BRIEF:
Please update the listing from the line with "Image resolution: width=1080" up to and including the line with "tap(824, 214)", replacing "tile" with "button" and keeping everything else the same. Leave the pictures out of your answer.

RECORDS FOR THIS EXERCISE:
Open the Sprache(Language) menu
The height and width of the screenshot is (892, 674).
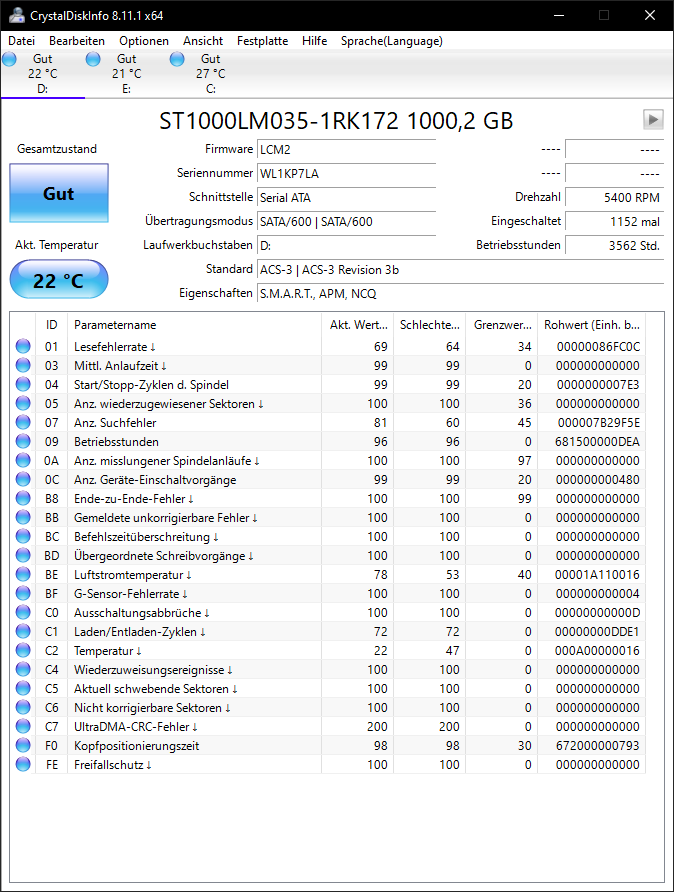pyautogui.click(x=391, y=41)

---

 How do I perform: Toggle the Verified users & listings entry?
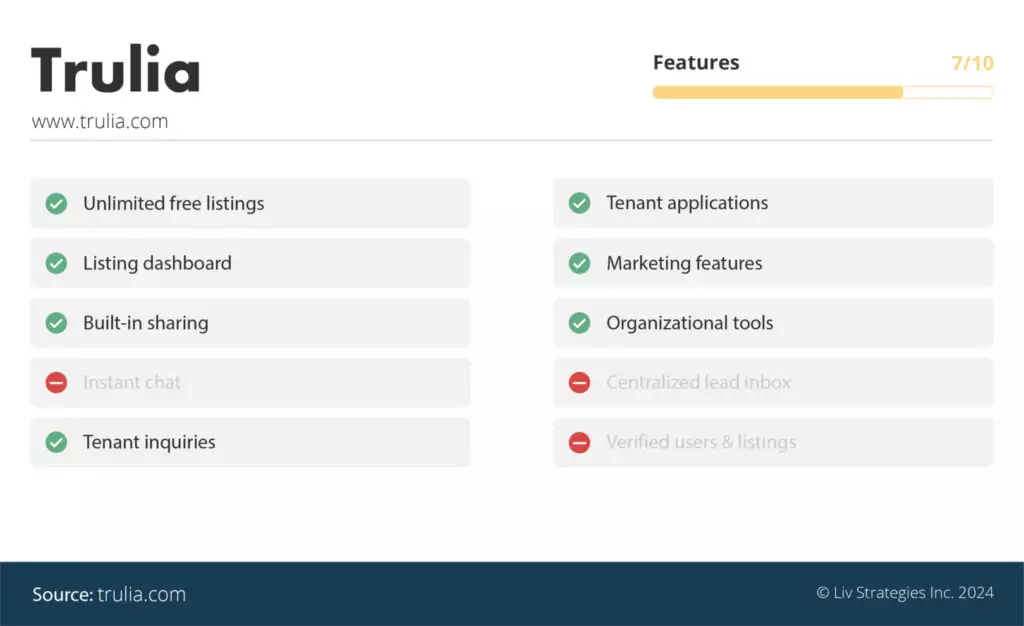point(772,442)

==

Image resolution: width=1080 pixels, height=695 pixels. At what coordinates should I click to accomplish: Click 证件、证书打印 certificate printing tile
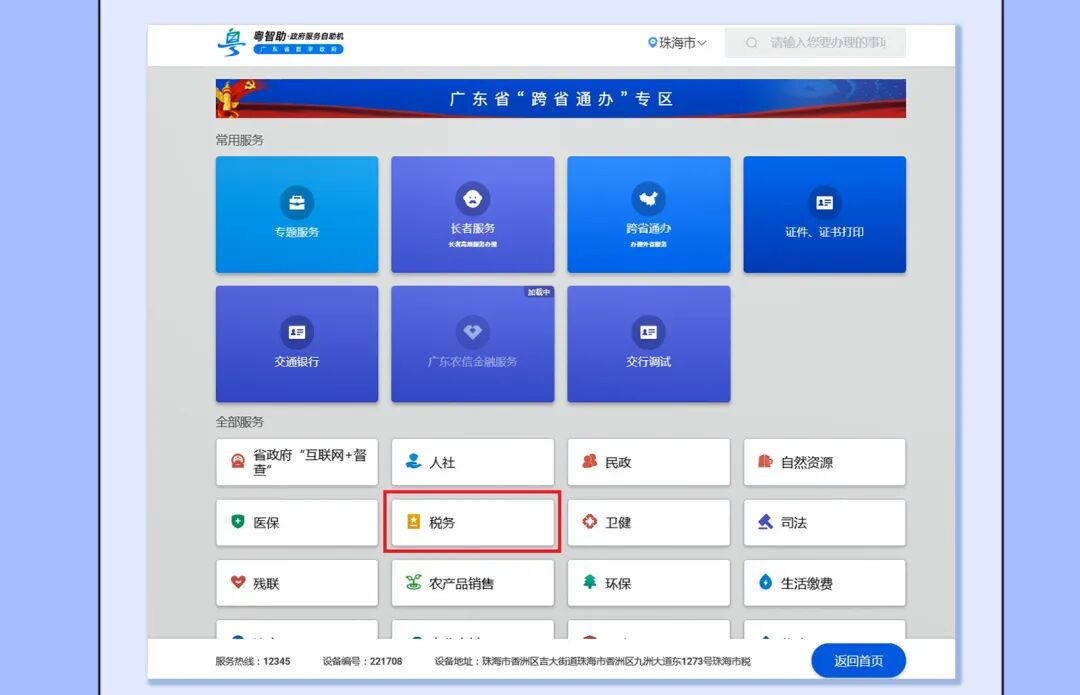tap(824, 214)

SOLUTION FOR THIS EXERCISE:
Image resolution: width=1080 pixels, height=695 pixels. At what coordinates should I click to accomplish: Click 证件、证书打印 certificate printing button
tap(824, 214)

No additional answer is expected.